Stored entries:
================================
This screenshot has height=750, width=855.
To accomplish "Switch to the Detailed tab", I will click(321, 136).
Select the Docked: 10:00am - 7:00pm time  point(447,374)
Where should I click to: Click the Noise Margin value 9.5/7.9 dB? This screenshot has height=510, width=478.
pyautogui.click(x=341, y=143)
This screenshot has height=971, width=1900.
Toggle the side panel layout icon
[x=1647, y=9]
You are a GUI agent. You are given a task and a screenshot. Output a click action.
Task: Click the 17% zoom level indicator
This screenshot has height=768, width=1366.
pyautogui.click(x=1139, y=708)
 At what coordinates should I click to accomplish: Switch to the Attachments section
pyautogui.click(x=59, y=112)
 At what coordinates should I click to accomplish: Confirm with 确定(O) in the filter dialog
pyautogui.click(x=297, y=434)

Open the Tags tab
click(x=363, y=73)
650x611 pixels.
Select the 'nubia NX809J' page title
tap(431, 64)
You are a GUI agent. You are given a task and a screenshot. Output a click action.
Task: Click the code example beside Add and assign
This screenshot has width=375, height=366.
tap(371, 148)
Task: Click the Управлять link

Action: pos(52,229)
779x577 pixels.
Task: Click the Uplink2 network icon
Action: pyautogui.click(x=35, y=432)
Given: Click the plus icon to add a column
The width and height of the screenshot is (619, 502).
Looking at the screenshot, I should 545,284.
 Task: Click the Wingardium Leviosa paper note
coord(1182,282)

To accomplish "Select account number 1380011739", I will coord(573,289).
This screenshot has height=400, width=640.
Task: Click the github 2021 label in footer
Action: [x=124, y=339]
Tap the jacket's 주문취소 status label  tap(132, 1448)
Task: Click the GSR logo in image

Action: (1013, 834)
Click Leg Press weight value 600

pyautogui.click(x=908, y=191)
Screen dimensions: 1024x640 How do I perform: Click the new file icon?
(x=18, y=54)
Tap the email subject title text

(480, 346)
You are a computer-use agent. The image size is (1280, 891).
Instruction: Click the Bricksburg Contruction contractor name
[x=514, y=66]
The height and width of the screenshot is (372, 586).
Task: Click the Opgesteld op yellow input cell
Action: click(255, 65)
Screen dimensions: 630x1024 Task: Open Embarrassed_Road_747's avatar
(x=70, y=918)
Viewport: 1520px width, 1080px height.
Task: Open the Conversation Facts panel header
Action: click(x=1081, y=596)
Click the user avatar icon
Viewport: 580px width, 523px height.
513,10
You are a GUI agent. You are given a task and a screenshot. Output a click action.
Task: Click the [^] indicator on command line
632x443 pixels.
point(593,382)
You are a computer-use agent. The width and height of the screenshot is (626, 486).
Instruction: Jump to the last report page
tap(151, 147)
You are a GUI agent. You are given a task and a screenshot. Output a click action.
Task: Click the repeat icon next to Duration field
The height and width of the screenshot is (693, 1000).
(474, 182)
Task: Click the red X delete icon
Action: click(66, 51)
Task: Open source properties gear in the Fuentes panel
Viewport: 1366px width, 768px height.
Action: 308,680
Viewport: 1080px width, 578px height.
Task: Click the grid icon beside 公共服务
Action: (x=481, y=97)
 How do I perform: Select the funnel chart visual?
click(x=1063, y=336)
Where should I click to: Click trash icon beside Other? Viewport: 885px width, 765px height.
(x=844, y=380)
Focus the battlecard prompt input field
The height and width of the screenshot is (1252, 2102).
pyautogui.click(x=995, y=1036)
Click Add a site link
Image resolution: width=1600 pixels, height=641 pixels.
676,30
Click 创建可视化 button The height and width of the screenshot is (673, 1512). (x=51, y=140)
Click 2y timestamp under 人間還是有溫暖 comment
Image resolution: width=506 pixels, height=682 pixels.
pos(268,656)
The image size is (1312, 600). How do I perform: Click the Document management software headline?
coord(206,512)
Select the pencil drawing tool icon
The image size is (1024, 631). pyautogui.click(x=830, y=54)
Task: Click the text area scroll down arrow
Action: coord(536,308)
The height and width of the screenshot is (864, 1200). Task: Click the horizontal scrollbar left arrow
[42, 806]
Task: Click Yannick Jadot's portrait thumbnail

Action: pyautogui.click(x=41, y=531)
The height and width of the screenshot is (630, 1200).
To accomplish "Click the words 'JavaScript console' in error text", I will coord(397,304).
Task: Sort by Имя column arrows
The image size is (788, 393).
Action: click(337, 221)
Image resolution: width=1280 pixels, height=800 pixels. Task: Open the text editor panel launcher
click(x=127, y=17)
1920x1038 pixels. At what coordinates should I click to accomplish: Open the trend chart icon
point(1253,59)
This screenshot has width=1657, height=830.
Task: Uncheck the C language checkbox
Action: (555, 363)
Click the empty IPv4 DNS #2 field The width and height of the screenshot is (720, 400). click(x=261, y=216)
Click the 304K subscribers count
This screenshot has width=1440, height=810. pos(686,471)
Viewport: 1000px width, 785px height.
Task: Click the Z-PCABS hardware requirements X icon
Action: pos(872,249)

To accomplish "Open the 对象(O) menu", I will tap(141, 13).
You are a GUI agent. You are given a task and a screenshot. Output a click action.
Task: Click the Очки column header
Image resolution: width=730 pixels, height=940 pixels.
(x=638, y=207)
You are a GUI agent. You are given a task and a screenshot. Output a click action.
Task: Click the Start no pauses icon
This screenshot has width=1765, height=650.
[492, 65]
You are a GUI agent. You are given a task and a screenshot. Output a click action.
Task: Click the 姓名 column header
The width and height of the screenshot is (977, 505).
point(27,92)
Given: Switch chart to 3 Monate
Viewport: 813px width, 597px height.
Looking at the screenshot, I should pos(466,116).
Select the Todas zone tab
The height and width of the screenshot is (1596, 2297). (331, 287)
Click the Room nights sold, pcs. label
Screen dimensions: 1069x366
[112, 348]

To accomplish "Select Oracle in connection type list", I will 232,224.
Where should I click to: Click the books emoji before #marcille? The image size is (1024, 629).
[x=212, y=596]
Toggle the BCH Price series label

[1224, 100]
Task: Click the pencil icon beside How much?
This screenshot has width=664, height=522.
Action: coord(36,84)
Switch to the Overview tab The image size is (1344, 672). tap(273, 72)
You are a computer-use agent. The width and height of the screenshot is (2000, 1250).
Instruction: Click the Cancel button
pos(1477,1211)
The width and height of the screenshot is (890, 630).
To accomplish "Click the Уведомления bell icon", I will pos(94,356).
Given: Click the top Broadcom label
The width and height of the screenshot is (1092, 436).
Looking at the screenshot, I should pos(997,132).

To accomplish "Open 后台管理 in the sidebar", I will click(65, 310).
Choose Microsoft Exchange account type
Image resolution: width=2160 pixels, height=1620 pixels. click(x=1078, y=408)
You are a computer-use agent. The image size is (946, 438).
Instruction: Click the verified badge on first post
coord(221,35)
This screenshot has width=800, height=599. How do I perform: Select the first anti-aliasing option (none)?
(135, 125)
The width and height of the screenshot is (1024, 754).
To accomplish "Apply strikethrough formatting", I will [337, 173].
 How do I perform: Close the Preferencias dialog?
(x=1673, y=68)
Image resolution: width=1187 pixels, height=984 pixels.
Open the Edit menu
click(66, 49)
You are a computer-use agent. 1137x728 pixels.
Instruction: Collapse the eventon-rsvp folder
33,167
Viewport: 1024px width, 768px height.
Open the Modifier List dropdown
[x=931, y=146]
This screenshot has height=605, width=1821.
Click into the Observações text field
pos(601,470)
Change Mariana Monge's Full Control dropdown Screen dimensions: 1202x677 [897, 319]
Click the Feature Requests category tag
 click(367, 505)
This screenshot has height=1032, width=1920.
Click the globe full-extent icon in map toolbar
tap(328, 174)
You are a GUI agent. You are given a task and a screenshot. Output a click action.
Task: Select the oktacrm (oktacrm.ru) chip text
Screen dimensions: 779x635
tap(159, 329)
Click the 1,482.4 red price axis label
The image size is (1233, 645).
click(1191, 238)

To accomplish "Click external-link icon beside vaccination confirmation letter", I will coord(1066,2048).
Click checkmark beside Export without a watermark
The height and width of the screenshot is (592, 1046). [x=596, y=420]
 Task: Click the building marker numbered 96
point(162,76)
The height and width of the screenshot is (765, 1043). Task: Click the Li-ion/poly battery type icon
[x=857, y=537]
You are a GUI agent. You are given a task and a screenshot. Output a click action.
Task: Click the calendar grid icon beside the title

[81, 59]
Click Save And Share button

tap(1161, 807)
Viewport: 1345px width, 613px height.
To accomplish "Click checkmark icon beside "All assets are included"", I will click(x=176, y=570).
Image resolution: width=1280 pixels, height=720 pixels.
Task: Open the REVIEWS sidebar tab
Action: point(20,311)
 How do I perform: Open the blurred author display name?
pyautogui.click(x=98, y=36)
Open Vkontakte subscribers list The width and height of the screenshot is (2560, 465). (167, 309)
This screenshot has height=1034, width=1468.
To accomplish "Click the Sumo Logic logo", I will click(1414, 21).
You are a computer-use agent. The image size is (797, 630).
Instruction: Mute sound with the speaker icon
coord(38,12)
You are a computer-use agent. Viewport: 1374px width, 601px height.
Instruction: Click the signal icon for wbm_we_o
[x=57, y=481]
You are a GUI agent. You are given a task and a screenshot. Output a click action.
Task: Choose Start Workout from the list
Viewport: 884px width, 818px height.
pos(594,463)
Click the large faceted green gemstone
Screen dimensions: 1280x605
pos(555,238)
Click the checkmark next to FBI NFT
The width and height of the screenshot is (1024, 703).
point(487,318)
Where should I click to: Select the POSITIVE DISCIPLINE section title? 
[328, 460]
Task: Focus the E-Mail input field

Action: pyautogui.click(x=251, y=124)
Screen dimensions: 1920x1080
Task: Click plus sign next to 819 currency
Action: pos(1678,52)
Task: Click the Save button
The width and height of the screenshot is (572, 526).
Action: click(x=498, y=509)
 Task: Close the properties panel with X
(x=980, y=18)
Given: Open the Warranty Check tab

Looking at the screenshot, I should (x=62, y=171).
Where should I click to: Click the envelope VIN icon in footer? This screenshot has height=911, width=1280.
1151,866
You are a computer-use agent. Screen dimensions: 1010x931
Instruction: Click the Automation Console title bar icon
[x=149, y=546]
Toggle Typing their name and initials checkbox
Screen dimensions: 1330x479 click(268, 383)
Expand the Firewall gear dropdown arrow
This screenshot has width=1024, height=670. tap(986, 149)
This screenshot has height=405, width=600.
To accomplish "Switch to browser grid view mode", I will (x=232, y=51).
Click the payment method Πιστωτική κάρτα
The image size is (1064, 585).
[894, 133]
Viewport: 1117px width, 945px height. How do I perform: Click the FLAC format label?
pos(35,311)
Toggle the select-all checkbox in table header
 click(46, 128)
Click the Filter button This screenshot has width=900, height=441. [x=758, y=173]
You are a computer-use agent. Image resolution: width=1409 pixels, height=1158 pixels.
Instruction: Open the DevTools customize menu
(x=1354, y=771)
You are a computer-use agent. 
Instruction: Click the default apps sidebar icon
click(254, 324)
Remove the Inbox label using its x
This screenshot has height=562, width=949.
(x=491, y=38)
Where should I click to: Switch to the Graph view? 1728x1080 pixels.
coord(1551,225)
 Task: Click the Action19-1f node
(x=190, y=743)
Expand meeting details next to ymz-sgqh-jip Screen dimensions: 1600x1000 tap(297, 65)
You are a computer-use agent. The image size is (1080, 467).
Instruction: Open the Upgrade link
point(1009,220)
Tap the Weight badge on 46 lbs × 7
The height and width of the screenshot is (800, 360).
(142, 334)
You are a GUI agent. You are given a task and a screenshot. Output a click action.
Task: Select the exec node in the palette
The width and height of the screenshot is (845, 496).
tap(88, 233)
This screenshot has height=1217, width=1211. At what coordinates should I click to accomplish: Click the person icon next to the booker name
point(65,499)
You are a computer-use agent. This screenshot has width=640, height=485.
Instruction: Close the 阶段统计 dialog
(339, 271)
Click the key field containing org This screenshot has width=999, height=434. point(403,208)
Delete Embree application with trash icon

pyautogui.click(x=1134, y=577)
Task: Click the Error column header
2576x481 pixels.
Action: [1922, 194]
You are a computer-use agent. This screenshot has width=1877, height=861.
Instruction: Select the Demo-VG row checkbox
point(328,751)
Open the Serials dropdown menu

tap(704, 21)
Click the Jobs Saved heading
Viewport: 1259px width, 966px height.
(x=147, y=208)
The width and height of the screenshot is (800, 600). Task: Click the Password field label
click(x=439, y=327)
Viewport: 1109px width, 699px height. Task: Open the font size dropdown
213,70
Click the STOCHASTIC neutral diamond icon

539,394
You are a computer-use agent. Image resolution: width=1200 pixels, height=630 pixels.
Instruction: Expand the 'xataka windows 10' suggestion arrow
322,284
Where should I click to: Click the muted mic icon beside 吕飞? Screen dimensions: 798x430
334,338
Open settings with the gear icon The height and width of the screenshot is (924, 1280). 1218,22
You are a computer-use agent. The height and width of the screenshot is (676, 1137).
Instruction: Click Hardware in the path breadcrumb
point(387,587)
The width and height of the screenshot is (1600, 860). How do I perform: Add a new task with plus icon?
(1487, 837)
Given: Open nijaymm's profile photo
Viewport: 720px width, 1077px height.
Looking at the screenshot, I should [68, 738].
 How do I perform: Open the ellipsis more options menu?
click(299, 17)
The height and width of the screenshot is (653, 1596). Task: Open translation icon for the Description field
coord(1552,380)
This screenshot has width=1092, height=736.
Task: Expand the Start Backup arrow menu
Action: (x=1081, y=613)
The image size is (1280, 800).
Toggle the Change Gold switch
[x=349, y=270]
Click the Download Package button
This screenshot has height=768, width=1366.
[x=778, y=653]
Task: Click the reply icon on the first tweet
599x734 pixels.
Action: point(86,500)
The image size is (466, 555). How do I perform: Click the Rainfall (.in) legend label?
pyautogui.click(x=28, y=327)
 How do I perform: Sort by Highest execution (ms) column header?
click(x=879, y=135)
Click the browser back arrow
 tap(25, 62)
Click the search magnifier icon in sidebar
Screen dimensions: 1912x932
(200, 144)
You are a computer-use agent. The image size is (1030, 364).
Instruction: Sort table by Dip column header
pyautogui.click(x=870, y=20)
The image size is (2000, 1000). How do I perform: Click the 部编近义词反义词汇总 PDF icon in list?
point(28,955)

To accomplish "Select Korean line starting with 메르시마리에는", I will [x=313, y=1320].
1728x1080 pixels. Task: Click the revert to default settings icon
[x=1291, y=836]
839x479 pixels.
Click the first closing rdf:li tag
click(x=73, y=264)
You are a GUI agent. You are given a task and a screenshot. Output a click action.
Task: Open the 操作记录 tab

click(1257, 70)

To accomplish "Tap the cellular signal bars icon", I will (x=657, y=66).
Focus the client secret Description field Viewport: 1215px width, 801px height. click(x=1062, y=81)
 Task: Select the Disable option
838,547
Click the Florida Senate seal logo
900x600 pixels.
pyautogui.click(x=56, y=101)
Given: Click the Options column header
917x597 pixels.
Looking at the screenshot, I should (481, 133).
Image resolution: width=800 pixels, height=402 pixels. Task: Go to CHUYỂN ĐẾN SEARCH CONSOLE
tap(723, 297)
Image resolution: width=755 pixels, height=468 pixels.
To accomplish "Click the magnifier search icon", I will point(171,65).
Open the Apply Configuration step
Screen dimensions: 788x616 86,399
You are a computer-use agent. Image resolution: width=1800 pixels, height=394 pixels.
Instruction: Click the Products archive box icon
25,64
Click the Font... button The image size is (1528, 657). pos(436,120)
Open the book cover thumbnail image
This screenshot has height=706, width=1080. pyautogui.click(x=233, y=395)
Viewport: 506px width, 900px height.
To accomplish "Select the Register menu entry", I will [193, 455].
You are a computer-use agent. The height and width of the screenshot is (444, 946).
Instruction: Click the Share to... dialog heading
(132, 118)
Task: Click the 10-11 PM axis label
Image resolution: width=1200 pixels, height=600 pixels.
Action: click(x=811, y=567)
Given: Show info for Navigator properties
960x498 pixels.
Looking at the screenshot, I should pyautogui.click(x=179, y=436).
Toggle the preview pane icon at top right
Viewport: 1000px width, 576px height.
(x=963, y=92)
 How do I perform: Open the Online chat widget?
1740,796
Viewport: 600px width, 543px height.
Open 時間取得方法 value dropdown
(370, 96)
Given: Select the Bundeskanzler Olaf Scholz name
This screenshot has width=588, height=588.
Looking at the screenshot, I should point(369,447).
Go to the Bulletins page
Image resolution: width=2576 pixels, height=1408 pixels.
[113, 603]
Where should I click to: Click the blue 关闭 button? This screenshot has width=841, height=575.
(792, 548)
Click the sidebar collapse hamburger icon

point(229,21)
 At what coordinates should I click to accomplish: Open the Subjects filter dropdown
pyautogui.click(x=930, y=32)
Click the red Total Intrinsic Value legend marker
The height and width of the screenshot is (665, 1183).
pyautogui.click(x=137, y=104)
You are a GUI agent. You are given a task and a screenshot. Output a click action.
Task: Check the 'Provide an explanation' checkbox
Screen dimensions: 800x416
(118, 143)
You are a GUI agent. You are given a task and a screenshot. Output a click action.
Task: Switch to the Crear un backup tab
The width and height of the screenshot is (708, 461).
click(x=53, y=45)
================================
Problem description:
Say how many lines in the records hold the string "indicator". Give no other words.

Answer below:
2